• [EXERCISE MATERIAL]:
====================

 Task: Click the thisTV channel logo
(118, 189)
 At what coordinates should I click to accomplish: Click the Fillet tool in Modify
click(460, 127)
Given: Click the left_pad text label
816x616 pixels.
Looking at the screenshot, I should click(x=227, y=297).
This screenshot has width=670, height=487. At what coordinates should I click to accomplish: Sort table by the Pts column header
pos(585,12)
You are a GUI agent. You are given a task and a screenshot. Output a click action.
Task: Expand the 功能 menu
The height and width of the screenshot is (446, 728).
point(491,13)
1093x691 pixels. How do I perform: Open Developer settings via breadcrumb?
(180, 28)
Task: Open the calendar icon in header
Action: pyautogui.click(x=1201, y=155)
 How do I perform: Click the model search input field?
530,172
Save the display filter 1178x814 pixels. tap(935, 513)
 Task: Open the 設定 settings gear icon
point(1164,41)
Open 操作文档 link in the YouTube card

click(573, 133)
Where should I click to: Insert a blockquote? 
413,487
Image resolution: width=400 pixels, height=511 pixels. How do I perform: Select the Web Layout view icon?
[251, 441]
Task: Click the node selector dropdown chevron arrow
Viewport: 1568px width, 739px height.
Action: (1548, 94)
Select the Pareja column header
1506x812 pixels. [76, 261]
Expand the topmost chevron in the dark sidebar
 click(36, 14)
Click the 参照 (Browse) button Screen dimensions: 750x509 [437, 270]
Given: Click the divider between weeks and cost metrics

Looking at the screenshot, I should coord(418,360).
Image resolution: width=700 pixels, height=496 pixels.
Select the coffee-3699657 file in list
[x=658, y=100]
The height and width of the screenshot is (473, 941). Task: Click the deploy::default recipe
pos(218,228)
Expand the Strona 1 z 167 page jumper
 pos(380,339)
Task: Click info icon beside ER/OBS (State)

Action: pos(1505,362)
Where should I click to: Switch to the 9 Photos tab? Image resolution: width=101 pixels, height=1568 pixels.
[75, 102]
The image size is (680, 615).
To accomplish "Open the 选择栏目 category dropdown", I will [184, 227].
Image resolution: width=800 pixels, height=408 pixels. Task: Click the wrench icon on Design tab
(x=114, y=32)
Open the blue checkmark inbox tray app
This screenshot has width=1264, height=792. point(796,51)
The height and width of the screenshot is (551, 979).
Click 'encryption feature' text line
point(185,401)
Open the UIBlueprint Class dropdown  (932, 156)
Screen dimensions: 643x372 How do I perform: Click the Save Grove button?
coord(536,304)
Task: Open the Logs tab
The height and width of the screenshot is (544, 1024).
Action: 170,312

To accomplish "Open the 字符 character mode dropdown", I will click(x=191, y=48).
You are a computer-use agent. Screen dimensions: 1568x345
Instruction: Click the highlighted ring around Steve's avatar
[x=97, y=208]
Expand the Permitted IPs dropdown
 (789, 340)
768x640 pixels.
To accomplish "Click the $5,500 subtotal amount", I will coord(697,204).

====================

• [INSTRUCTION]: Can you render the entries from the line that contains "Task: Click info icon beside ER/OBS (State)" to the line that contains "(x=114, y=32)" as a JSON list of strings, one string per line with blank lines left out?

• [EXERCISE RESULT]:
[
  "Task: Click info icon beside ER/OBS (State)",
  "Action: pos(1505,362)",
  "Where should I click to: Switch to the 9 Photos tab? Image resolution: width=101 pixels, height=1568 pixels.",
  "[75, 102]",
  "The image size is (680, 615).",
  "To accomplish \"Open the 选择栏目 category dropdown\", I will [184, 227].",
  "Image resolution: width=800 pixels, height=408 pixels. Task: Click the wrench icon on Design tab",
  "(x=114, y=32)"
]